Saved data entries
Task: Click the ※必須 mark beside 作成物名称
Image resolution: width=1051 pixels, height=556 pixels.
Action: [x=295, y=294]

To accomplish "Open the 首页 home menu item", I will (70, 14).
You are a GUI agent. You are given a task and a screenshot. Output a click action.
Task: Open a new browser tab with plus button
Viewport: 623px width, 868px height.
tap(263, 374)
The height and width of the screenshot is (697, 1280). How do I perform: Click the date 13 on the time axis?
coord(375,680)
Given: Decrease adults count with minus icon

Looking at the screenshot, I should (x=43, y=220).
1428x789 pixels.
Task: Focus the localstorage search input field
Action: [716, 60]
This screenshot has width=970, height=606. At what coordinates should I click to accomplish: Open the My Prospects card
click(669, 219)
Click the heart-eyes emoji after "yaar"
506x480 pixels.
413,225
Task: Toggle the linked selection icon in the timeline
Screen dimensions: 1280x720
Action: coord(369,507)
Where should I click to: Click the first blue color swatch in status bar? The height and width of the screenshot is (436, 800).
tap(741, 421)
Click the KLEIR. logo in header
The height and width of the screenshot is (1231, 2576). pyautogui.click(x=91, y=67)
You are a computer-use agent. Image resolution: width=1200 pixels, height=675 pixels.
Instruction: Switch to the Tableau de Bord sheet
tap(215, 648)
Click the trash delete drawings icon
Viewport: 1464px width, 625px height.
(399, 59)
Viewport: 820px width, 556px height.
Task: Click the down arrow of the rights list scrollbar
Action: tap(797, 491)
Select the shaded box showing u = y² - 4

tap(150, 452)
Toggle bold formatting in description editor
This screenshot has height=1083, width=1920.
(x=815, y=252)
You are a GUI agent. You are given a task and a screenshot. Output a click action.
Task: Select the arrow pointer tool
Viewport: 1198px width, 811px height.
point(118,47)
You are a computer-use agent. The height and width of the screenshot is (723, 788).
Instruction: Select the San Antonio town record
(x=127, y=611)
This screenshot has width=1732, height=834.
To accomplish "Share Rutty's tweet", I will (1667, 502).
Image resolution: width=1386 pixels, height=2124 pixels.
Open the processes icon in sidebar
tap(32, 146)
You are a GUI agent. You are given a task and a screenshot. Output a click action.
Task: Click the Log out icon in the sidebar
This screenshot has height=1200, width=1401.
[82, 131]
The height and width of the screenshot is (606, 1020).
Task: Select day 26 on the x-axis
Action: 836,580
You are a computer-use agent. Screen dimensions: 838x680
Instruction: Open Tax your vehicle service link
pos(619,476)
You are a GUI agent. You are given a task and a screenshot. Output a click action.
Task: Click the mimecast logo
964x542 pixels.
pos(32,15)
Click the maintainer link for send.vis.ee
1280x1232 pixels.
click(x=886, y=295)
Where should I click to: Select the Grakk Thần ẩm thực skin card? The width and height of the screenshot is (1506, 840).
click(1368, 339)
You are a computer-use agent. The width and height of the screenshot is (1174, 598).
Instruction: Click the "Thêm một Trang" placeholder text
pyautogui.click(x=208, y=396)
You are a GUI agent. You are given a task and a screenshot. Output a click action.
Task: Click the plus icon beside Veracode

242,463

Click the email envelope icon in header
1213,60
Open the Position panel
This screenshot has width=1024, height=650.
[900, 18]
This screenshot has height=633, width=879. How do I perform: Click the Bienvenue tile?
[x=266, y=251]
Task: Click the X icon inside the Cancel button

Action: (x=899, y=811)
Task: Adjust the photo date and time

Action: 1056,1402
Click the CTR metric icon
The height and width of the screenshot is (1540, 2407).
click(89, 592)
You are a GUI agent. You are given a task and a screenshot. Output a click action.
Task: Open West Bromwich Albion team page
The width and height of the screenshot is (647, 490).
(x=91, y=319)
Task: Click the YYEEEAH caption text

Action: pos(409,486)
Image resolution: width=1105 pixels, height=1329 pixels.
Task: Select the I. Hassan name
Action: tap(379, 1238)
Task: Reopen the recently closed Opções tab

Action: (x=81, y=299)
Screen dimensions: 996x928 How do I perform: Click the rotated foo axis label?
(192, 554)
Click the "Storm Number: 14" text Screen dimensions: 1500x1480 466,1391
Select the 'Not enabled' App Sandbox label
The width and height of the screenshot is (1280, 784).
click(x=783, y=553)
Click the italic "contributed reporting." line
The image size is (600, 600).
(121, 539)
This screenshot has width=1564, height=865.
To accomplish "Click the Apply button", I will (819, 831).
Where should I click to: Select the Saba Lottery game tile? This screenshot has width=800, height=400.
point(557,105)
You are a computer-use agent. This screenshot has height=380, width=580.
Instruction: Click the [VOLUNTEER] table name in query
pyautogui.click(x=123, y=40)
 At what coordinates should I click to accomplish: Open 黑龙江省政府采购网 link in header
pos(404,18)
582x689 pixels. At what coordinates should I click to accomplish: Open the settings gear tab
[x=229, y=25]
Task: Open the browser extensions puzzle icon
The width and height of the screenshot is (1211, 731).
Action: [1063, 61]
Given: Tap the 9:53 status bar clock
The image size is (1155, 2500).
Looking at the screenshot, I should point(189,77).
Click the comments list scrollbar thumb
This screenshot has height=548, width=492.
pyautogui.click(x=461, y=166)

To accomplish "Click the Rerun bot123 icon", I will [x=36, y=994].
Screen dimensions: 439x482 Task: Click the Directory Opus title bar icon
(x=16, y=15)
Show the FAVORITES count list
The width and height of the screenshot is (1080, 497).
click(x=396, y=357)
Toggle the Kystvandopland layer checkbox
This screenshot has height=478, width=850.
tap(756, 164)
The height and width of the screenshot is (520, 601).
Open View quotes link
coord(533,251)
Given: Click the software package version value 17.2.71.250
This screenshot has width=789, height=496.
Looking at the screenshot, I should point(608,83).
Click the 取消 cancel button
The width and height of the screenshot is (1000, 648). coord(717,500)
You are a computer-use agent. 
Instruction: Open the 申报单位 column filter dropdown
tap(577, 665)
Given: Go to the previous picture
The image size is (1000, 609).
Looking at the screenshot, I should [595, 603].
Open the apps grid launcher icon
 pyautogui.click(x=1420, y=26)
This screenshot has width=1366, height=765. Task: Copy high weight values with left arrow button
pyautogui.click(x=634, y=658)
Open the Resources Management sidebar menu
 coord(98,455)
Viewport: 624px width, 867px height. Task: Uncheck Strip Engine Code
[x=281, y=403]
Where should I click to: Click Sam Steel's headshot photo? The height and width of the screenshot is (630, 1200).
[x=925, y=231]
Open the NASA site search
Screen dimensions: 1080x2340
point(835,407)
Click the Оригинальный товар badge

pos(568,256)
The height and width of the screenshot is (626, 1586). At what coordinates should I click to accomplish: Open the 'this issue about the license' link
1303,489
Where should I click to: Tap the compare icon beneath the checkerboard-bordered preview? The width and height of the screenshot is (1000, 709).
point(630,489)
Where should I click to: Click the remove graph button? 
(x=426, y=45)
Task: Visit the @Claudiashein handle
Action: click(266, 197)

EXERCISE - Copy all lines from the data above that contain the word "browser".

YOUR RESPONSE -
Task: Open a new browser tab with plus button
Task: Open the browser extensions puzzle icon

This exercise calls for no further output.